* [THE TASK]: Below are the entries. Transcribe exactly the lines from the one with "You are a computer-use agent." through the one with "Instruction: Collapse the", ends included, and leave out all others.

Saved entries
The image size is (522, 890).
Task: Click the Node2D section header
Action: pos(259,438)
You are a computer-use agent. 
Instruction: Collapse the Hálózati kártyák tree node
---
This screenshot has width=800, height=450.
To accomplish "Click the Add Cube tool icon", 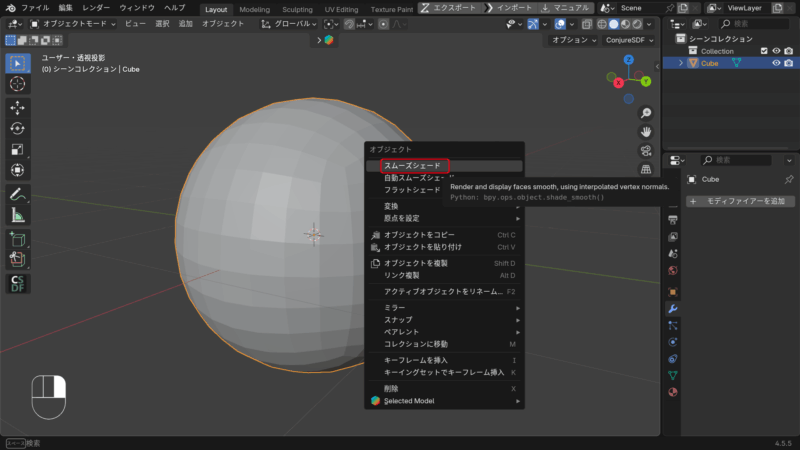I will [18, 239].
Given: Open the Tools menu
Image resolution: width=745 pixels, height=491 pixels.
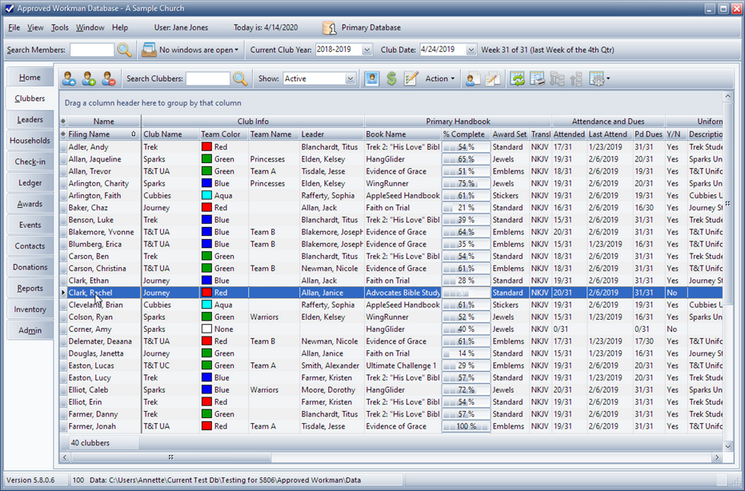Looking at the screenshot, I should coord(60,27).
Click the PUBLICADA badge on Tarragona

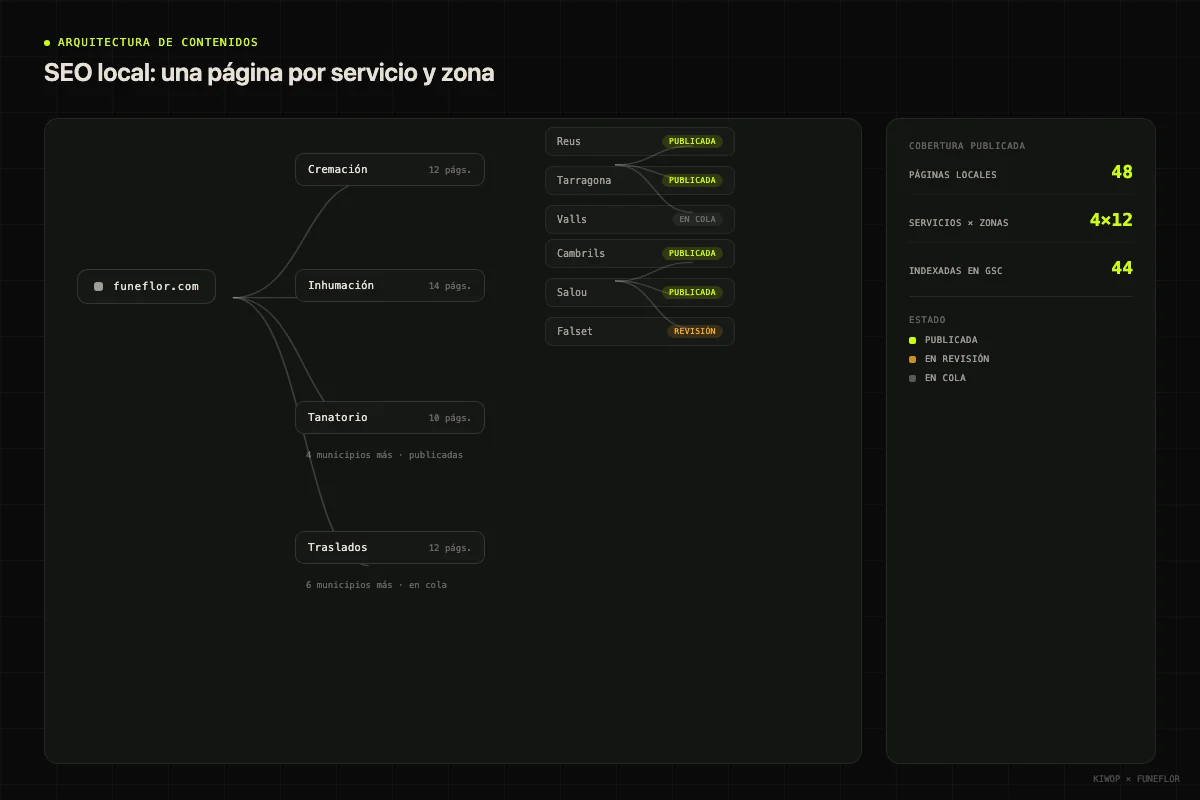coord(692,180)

* [YOUR RESPONSE]:
You are a computer-use agent. 
Instruction: Collapse the Hálózati kártyák tree node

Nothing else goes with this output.